Dog owner uses ChatGPT and AlphaFold to design mRNA cancer vaccine

TL;DR: Paul Conyngham, a Sydney data scientist, used ChatGPT as a research assistant and AlphaFold for protein modelling to design a personalised mRNA vaccine for his rescue dog’s incurable cancer. The tumour shrank by 75% within a month. Scientists at UNSW and the University of Queensland produced and administered the vaccine, calling it the first personalised cancer vaccine designed for a dog. The case is a single anecdotal result, not clinical evidence, but the speed of the AI-assisted pipeline is what makes it noteworthy.

When conventional veterinary treatment failed to stop the mast cell tumours growing on his rescue dog Rosie’s leg, Conyngham turned to the tools from his professional life. A 17-year veteran of machine learning and data science, he used ChatGPT to plan a pipeline: sequence the tumour’s DNA, compare it to healthy cells, identify the mutations driving the cancer, and design a vaccine targeting those specific neoantigens.

AlphaFold, Google DeepMind’s protein structure prediction tool, modelled the 3D structures of proteins from Rosie’s tumour mutations. Conyngham’s own machine learning algorithms then selected which neoantigens would most likely trigger an immune response. The output was a half-page formula describing the mRNA sequence.

Real institutions, real results

This was not a DIY experiment. UNSW’s RNA Institute designed and produced the bespoke vaccine. The University of Queensland, which held the ethical approvals for experimental veterinary treatments, administered the injections in December 2025. Within roughly a month, the targeted tumour had shrunk by 75%.

UNSW computational biologist Martin Smith reacted bluntly: “It was like holy crap, it worked!” Several UNSW academics noted the significance of a non-academic executing a pipeline that would typically require a specialised research team.

The important caveats

One tumour on one dog responded to one vaccine. A second tumour on Rosie did not shrink, and Conyngham is already designing a follow-up treatment for it. There are no controlled trials, no sample sizes beyond one, and no long-term data. The lighter regulatory requirements for veterinary experimental treatments made the rapid timeline possible, but scaling this to standardised treatment for either animals or humans would require years of clinical work.

The headline “AI creates cancer vaccine” also overstates what happened.
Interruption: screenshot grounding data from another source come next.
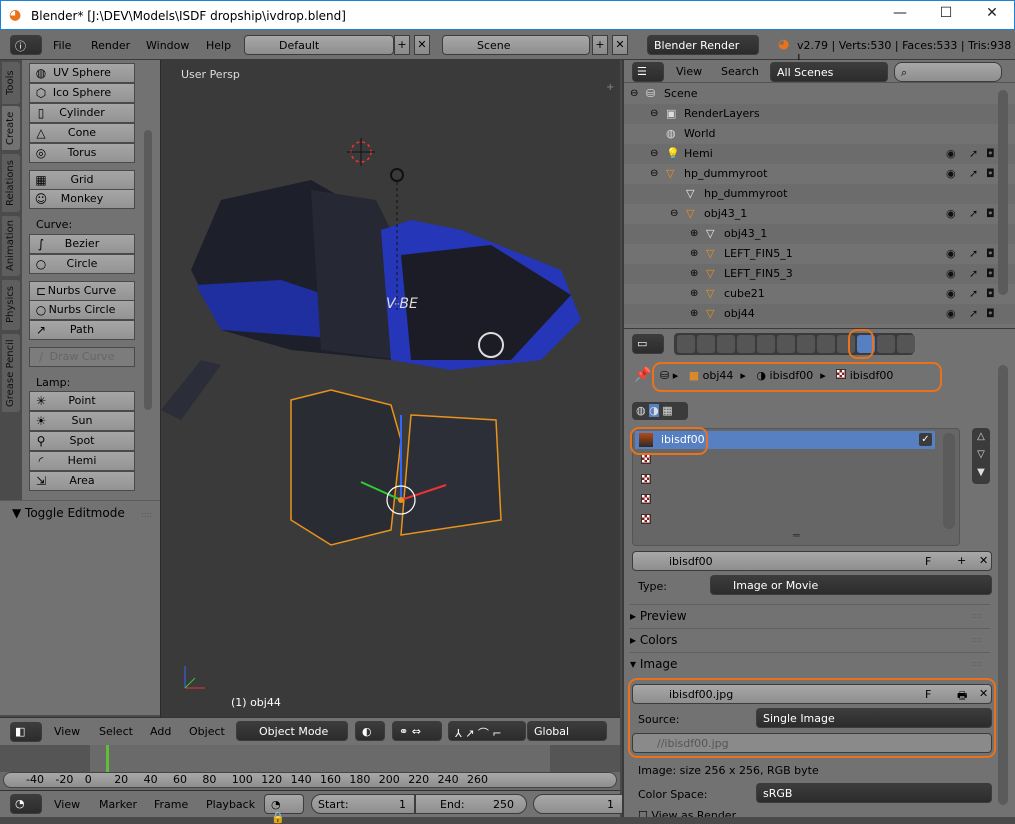  Describe the element at coordinates (820, 294) in the screenshot. I see `outliner-row: ⊕ ▽ cube21 ◉ ➚ ◘` at that location.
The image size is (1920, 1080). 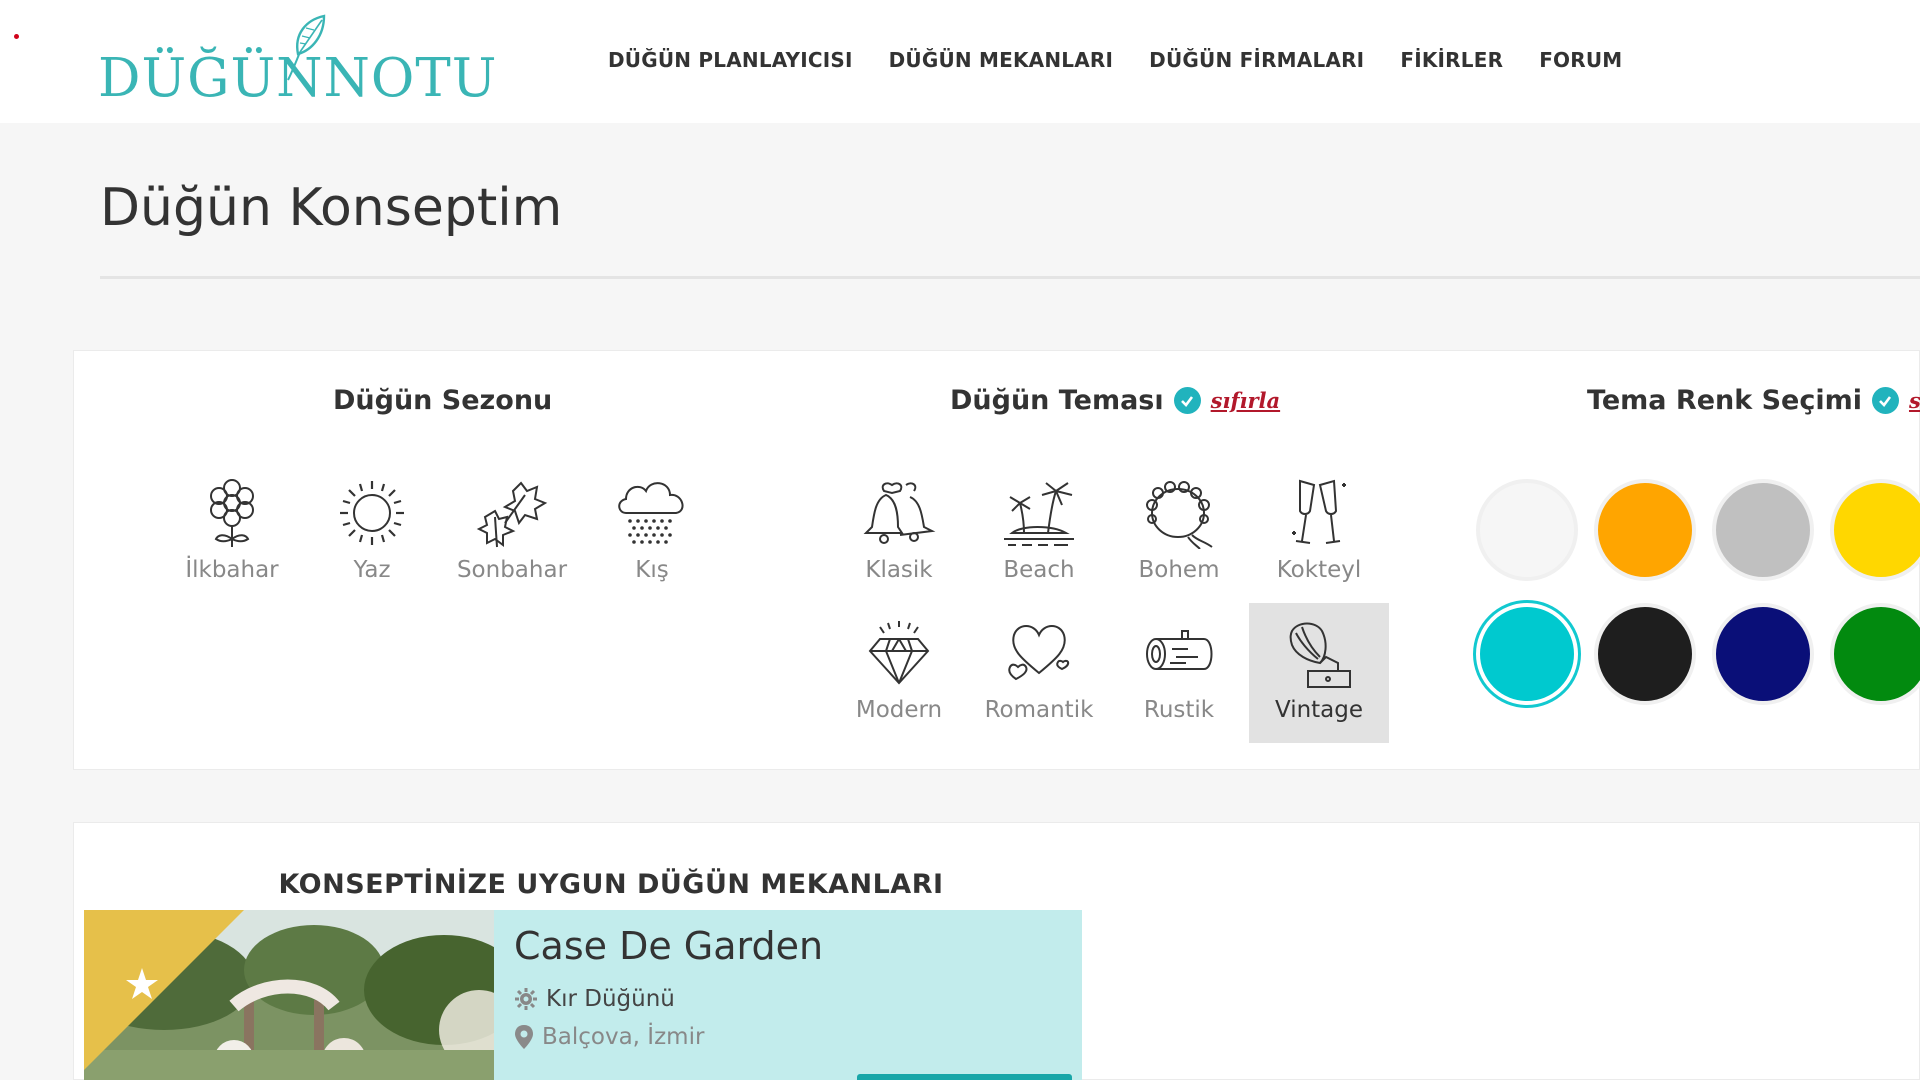 What do you see at coordinates (1179, 570) in the screenshot?
I see `theme-label-bohem: Bohem` at bounding box center [1179, 570].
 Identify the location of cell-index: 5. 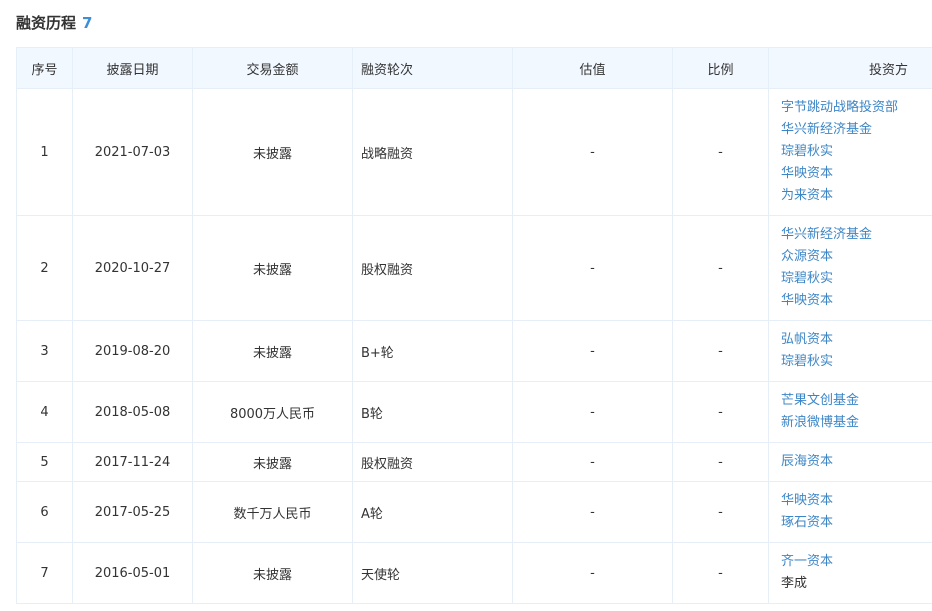
(44, 462).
AI accelerated the research and modelling stages, but human expertise from immunologists, RNA engineers, and veterinary oncologists was essential at every decision point.

Looking forward

What this case demonstrates is not that AI can cure cancer, but that AI-assisted pipelines can compress months of literature review and computational modelling into weeks. For UK biotech firms and veterinary researchers, the speed and accessibility of the approach is the element worth watching. The tools Conyngham used, ChatGPT and AlphaFold, are publicly available. The bottleneck is no longer the computation; it is the institutional infrastructure to validate and scale the results.